### [Task directions]
The material below should be copied line for line, please, with pictures omitted.

### [Supplied data]
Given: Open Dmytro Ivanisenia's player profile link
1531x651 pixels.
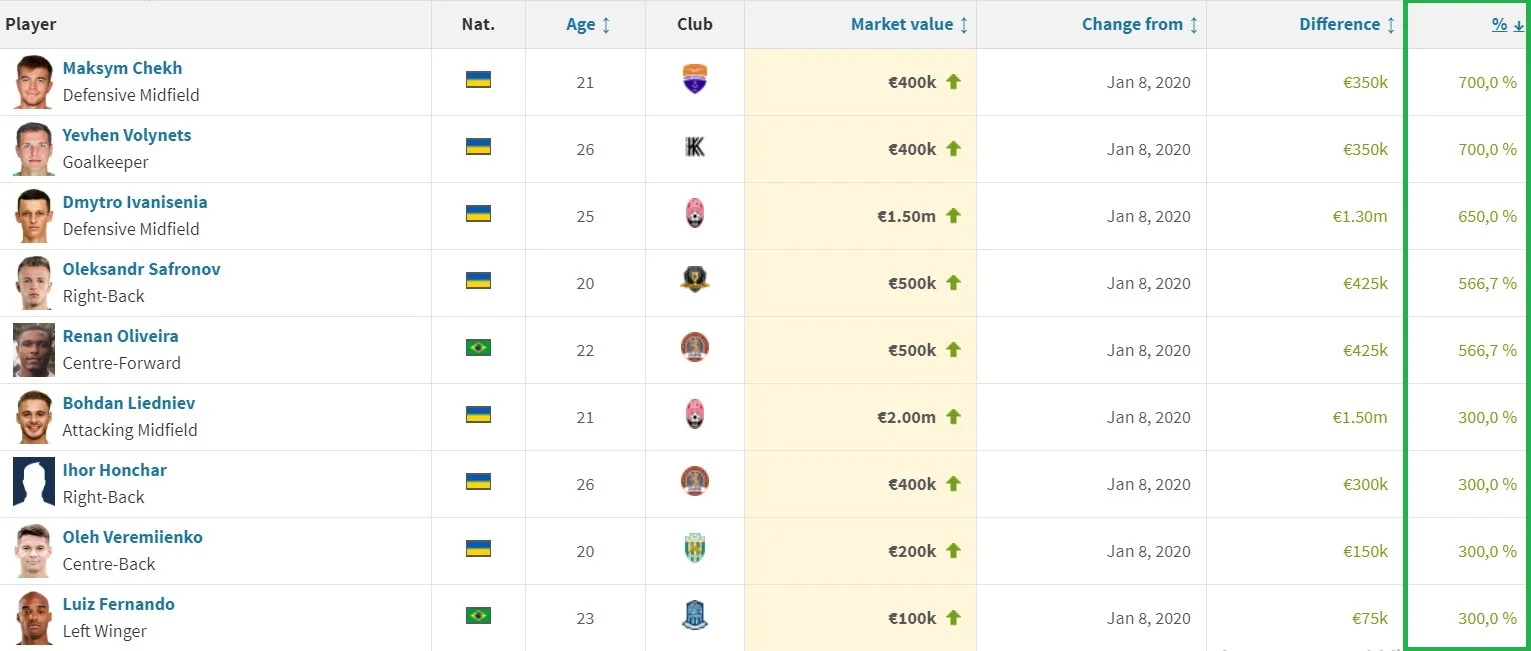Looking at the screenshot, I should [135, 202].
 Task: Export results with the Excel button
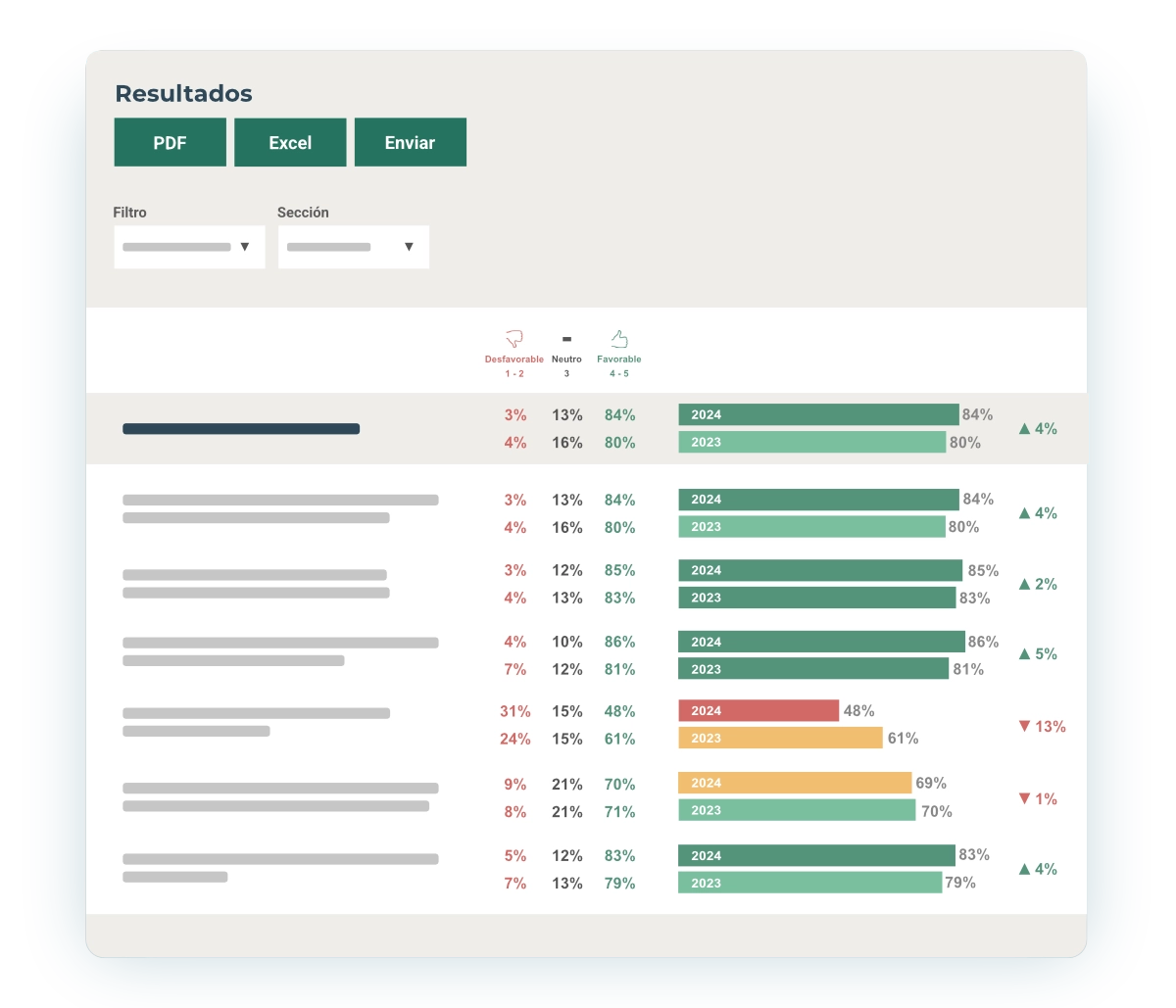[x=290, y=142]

### [Reply]
Given: Open Dmytro Ivanisenia's player profile link
1531x651 pixels.
Looking at the screenshot, I should [135, 202].
 Task: Export results with the Excel button
[x=290, y=142]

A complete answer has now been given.